Luis Pereira Luis Pereira - 1 month ago 5
PHP Question

PHP recursion with the results put into a single array

I am trying to program a web crawler but I have no idea, how to create a recursion for parsing a webpage and adding all the endresults into a final array.
I never worked with php before but I did alot of research on the internet and figured already out, how to parse the page I want to scrape.

Please note, that I have changed the $url value and the array result below to some values which I have randomly generated in my mind.

<?php
include_once "simple_html_dom.php"; //http://simplehtmldom.sourceforge.net/

$url = "https://www.scrapesite.com/pagetoscrape/index.html";

function parseLink($link) {
$html = file_get_html($link);
$html = $html->find("/html/body/script[2]/text", 0);
preg_match('/\{(?:[^{}]|(?R))*\}/', $html, $matches); //this regex extracts a json array
$json = json_decode($matches[0]);
$data = ($json->props->contents);
return $data;
}
function getFolders($basepath, $data) {
$data = $data->folders;
$result = array();

foreach ($data as $value) {
$result[] = array("folder", $basepath . "/" . $value->filename, $value->href);
}

return $result;
}

$data = getFolders("", parseLink($url));
print_r ($data);

?>


This script works fine and it outputs the following:

Array
(
[0] => Array
(
[0] => folder
[1] => /1
[2] => https://www.scrapesite.com/pagetoscrape/sjdfi327943sad/index.html
)

[1] => Array
(
[0] => folder
[1] => /2
[2] => https://www.scrapesite.com/pagetoscrape/345fdsjjsdfsdf/index.html
)

[2] => Array
(
[0] => folder
[1] => /3
[2] => https://www.scrapesite.com/pagetoscrape/46589dsjodsiods/index.html
)

[3] => Array
(
[0] => folder
[1] => /4
[2] => https://www.scrapesite.com/pagetoscrape/345897dujfosfsd/index.html
)

[4] => Array
(
[0] => folder
[1] => /5
[2] => https://www.scrapesite.com/pagetoscrape/9dsfghshdfsds3/index.html
)

)



Now, the script should execute the getFolders function for every item in the above array. This may return another array of folder which should get parsed too.
And then I want to create a final array where all the folders ABSOLUTE paths ($basepath . "/" . $value->filename) and href links are listed.

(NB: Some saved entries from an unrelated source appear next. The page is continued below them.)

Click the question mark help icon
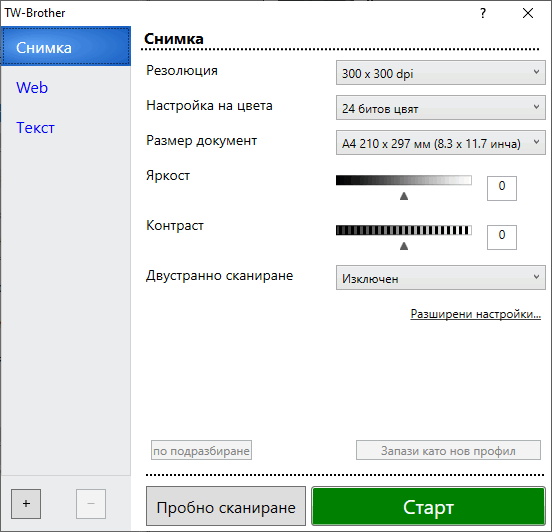This screenshot has width=552, height=532. tap(483, 13)
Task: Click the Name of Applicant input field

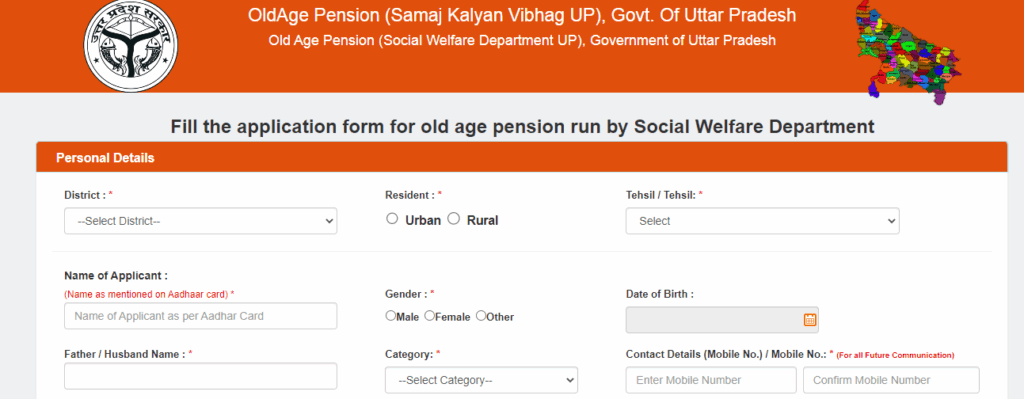Action: click(200, 316)
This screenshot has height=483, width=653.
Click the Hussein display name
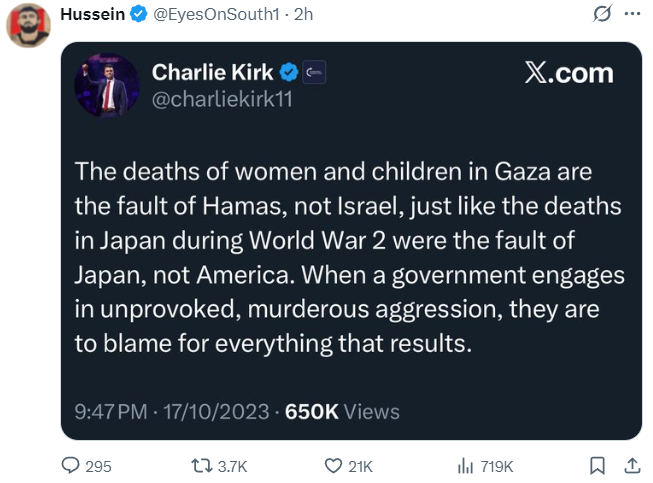(x=92, y=14)
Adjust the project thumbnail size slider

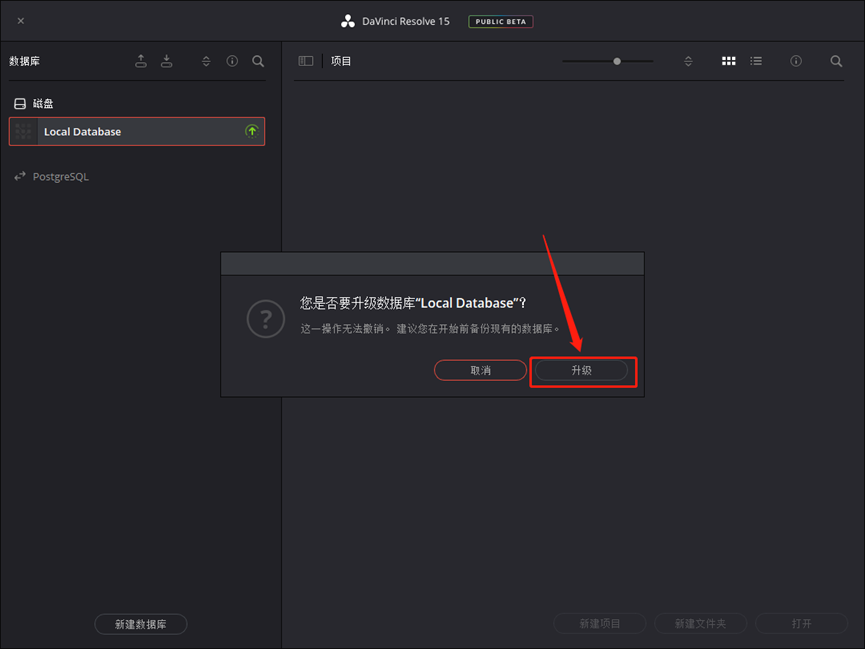pos(617,61)
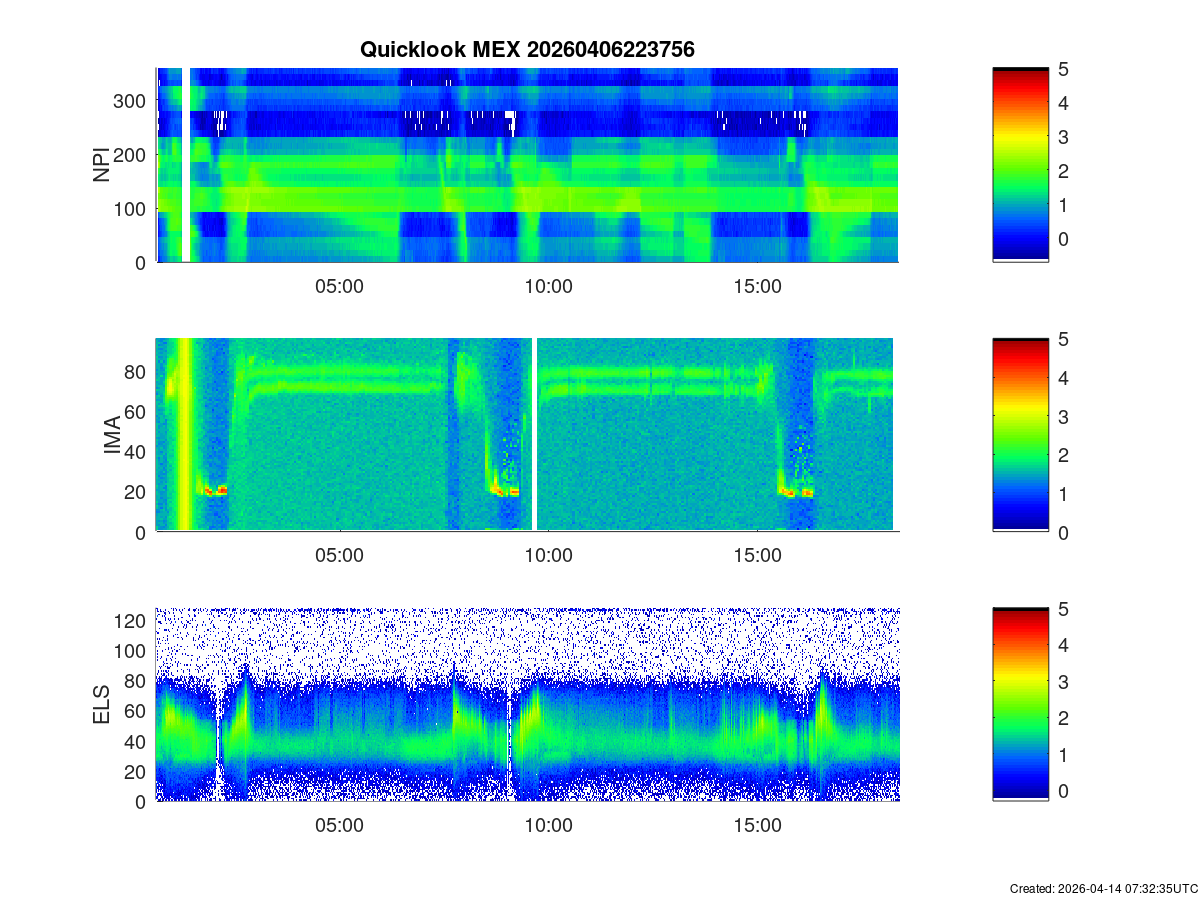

I really appreciate every little hint.
I was able to find some example on the web but I can't figure out how to implement it here because I have almost no experience with programming languages in general.

Answer

Initialize an empty array and pass that as a reference to the getFolders() function. Keep putting the results of scraping inside this array. Also, you need to call getFolders() again inside the foreach loop of the getFolders(). Example below:

$finalResults = array();
getFolders("", parseLink($url), $finalResults);

Your getFolders() function signature will now look like below:

function getFolders($basepath, $data, &$finalResults) //notice the & before the $finalResults used for passing by reference

And, your foreach loop:

foreach ($data as $value) {
    $finalResults[] = array("folder", $basepath . "/" . $value->filename, $value->href);
    getFolders("", parseLink($value->href), $finalResults);
}

Above code is just an example. Change it according to your needs.